The exhibition Jörg Immendorff, Distanz zu sich selbst* Bilder und Skulpturen 1985 bis 2007 will open on Friday, February 14, 2025 from 6 to 9 pm. It will be on view at Galerie Michael Werner in Berlin until April 12, 2025.
The exhibition will be accompanied by a catalog with texts by Danièle Cohn, Rudi Fuchs and Catherine Millet.

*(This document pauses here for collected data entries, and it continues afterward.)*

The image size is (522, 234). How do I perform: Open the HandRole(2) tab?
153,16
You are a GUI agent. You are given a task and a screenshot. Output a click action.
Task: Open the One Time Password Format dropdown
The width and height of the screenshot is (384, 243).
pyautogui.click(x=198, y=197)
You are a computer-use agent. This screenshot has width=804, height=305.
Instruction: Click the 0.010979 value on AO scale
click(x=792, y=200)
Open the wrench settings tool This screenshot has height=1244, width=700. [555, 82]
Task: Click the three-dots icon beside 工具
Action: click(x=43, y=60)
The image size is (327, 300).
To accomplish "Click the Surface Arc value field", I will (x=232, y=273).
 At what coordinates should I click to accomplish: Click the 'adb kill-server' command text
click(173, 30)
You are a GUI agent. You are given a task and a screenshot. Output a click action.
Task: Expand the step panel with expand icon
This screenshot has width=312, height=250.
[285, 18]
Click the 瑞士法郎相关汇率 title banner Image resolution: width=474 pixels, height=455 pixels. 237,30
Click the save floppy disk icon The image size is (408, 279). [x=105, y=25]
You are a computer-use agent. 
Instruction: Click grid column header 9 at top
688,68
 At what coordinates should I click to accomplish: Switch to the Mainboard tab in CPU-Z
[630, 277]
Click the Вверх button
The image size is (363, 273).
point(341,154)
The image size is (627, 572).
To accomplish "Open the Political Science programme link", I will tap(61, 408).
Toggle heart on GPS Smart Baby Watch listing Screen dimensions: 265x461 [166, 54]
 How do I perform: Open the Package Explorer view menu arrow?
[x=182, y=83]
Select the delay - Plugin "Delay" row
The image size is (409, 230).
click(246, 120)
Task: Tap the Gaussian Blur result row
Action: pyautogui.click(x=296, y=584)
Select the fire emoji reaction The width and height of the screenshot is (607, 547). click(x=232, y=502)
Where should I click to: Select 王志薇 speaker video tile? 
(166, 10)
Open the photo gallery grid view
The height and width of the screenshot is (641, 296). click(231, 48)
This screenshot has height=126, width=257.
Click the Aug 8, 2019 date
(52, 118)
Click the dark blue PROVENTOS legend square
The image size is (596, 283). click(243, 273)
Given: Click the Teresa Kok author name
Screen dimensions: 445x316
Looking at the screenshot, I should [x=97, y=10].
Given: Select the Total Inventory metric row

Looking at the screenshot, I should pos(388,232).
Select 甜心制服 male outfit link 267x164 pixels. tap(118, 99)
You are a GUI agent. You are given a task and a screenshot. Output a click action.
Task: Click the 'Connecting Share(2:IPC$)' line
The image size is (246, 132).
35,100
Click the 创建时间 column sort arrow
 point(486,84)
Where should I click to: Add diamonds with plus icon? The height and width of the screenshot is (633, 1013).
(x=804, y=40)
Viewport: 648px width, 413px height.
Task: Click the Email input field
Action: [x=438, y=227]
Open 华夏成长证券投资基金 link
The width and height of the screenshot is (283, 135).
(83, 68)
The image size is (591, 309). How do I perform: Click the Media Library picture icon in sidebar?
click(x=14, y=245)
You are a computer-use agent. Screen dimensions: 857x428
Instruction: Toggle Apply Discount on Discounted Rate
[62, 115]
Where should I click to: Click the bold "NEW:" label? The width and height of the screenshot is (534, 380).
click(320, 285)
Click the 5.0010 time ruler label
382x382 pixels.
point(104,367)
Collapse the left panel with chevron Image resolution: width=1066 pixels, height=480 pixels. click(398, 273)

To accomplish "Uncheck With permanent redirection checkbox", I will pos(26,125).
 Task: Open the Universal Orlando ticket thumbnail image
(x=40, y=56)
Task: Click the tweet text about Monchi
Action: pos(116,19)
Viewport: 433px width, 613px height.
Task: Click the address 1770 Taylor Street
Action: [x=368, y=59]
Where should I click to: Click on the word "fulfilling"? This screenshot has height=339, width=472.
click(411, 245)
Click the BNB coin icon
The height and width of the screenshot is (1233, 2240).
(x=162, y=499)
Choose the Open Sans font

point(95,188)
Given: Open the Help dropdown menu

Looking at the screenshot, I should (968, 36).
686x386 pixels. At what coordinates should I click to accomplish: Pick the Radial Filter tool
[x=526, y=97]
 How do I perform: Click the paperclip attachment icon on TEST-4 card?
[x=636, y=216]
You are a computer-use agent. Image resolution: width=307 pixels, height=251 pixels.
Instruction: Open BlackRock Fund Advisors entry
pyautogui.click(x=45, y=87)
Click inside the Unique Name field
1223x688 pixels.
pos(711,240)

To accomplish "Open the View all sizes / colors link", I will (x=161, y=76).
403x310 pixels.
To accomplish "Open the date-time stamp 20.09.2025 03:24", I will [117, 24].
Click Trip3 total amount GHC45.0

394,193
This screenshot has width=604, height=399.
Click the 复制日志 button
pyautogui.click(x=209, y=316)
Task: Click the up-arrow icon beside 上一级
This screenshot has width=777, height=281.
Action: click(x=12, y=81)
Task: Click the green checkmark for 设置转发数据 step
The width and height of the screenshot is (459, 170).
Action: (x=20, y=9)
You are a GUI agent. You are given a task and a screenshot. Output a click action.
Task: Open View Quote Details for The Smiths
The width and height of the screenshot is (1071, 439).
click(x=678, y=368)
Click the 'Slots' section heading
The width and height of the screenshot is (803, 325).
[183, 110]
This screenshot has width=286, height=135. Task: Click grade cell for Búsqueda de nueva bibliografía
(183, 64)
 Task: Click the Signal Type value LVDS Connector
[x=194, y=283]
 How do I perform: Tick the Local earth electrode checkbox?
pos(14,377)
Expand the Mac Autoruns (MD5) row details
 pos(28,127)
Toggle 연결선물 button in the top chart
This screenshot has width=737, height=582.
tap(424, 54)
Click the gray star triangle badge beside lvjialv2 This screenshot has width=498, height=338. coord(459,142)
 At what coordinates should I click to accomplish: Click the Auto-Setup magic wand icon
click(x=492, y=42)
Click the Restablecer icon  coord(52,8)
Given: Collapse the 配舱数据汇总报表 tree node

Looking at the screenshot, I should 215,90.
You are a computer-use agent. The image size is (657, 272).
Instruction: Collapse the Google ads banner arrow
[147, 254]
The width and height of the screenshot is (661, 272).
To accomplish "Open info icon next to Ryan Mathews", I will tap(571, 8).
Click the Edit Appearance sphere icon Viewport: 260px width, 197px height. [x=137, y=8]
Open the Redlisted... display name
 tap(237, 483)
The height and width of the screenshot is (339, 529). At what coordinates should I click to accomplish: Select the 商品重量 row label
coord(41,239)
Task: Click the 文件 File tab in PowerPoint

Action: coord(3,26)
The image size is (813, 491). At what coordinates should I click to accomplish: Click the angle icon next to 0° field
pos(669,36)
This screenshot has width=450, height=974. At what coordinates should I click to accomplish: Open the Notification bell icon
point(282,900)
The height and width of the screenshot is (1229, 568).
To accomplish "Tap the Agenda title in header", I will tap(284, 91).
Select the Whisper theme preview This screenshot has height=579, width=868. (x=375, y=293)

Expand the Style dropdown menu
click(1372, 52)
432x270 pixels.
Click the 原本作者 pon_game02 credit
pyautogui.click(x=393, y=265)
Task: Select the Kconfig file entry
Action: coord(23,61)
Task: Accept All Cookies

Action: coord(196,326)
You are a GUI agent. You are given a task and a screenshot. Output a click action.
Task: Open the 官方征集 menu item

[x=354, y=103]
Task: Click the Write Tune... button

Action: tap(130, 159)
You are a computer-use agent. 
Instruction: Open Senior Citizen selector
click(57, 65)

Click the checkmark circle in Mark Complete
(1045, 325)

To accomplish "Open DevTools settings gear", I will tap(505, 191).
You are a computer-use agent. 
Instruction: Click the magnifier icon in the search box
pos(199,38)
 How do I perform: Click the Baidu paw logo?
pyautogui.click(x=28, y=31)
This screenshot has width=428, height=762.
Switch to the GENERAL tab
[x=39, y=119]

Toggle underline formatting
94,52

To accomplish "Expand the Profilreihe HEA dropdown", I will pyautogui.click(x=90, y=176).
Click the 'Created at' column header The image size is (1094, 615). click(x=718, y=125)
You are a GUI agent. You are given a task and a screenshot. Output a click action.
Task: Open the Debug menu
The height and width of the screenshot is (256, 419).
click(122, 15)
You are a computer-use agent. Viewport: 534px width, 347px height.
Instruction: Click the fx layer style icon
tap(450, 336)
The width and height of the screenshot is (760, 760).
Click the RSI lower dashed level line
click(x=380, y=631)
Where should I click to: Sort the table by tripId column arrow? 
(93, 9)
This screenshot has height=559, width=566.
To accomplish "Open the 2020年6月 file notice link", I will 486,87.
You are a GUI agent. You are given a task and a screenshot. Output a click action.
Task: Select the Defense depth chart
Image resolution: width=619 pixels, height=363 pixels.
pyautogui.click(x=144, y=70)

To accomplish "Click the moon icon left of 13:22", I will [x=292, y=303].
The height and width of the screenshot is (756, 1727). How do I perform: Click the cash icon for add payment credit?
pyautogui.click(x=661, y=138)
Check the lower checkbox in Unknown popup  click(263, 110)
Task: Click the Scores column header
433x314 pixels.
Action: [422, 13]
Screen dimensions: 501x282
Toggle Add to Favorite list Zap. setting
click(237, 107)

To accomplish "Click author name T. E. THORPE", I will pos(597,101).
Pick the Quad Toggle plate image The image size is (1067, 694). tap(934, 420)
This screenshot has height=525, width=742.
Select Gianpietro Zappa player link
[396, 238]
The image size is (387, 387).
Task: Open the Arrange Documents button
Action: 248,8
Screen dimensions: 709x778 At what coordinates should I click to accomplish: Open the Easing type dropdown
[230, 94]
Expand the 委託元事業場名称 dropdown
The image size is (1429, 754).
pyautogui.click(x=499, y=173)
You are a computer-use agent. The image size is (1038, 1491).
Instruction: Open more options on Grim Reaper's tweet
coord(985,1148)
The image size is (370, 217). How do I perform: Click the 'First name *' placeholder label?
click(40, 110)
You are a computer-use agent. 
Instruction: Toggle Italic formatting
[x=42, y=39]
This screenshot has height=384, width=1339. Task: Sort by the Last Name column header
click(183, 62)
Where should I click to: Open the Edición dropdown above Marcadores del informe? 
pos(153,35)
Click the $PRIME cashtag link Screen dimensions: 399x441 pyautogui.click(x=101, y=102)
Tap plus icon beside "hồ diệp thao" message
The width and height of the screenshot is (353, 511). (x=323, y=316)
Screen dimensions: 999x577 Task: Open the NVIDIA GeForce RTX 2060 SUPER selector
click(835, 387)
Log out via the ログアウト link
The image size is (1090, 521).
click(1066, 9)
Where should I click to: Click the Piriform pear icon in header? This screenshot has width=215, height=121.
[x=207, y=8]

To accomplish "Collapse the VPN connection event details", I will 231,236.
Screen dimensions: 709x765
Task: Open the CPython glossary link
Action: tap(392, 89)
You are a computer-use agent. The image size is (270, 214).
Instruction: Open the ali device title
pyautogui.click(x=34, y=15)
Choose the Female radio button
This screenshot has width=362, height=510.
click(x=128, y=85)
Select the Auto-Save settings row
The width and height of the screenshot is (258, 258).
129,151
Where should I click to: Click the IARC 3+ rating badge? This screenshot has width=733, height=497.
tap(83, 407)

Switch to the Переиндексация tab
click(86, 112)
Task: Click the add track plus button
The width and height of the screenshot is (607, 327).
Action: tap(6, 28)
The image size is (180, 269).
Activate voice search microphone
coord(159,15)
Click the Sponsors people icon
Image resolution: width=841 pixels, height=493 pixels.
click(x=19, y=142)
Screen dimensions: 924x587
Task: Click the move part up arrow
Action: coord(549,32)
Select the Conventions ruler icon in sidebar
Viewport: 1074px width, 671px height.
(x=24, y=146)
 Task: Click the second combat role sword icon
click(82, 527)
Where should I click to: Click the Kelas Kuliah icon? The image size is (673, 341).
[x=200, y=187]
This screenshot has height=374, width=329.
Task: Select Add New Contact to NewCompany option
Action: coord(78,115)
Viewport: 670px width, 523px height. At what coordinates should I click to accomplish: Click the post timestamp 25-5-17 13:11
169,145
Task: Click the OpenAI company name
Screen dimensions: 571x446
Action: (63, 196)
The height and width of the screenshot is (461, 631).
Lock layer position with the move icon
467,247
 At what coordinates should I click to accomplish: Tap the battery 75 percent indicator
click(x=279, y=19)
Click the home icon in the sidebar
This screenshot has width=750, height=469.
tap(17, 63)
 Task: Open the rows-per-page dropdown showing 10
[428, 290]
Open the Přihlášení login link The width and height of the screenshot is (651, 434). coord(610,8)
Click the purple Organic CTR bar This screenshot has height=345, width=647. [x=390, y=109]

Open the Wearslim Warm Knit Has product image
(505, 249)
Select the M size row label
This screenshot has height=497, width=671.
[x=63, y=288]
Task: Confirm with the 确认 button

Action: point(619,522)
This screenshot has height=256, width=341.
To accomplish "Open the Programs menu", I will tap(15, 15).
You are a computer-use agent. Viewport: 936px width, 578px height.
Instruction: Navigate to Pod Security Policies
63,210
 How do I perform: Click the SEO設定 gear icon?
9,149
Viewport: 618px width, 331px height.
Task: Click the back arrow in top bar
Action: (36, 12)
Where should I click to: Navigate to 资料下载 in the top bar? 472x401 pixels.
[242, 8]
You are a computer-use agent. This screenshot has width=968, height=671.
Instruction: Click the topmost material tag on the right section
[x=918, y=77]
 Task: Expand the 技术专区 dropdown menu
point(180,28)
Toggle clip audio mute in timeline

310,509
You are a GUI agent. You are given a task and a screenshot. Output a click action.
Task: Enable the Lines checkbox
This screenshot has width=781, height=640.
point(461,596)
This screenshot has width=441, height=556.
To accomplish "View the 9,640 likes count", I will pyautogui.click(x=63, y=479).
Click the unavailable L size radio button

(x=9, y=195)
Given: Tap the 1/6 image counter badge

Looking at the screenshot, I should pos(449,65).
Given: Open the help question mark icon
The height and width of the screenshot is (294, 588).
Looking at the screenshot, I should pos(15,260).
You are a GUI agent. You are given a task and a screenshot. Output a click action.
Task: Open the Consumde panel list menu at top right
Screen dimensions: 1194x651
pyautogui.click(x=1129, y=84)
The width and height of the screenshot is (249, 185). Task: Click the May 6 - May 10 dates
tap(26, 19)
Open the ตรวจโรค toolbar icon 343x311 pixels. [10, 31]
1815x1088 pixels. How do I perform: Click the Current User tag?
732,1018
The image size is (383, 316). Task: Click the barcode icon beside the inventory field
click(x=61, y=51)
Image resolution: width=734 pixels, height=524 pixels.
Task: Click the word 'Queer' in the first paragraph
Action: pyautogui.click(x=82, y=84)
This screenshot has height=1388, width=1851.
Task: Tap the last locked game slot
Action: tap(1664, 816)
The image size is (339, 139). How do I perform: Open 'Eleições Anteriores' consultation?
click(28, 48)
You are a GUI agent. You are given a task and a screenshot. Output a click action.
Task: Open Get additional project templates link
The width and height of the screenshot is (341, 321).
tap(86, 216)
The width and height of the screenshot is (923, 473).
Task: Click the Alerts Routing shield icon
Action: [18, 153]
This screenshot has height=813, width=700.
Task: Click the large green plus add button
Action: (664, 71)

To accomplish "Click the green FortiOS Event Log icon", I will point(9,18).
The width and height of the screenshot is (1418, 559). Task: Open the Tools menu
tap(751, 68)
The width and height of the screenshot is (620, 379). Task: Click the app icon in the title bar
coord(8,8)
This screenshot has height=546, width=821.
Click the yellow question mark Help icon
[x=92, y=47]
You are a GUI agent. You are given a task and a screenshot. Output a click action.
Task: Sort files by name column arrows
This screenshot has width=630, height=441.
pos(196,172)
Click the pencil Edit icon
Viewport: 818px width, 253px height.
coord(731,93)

* Cf. Helmuth Plessner, Die Grenzen der Gemeinschaft, 1924
Press release
JÖRG IMMENDORFF
DISTANZ ZU SICH SELBST*
Paintings and sculptures 1985–2007
Jörg Immendorff (1945–2007) came to fame with “Café Deutschland”. In this set of works, and he developed them over the course of ten years, the painter, illustrator, and sculptor devoted himself to the representation of Germany. In his hands, the insipid realism of the 1970s regains the phantasmagorical fire that shines so bright in Grosz’s unusually constructed pictorial world in the early days following World War I. In addressing such historical-political subject matter, Immendorff perfected his pictorial vocabulary, whose arresting symbolic content forms the colorful counterpart to Beuys’ object art. During the 1960s, Beuys was Immendorff’s teacher and patron at the art academy in Düsseldorf, and subsequently his senior partner in the search for contemporary symbols. In 1976, a friendly suggestion from A.R. Penck prompted Immendorff, who was likewise conversant with Action Art, to take up scenic painting, something with which he was already familiar from the theater stage. In “Café Deutschland”, Immendorff serves up an epic iconography of the German Republic, which can be considered a founding idiom for a reformed national art.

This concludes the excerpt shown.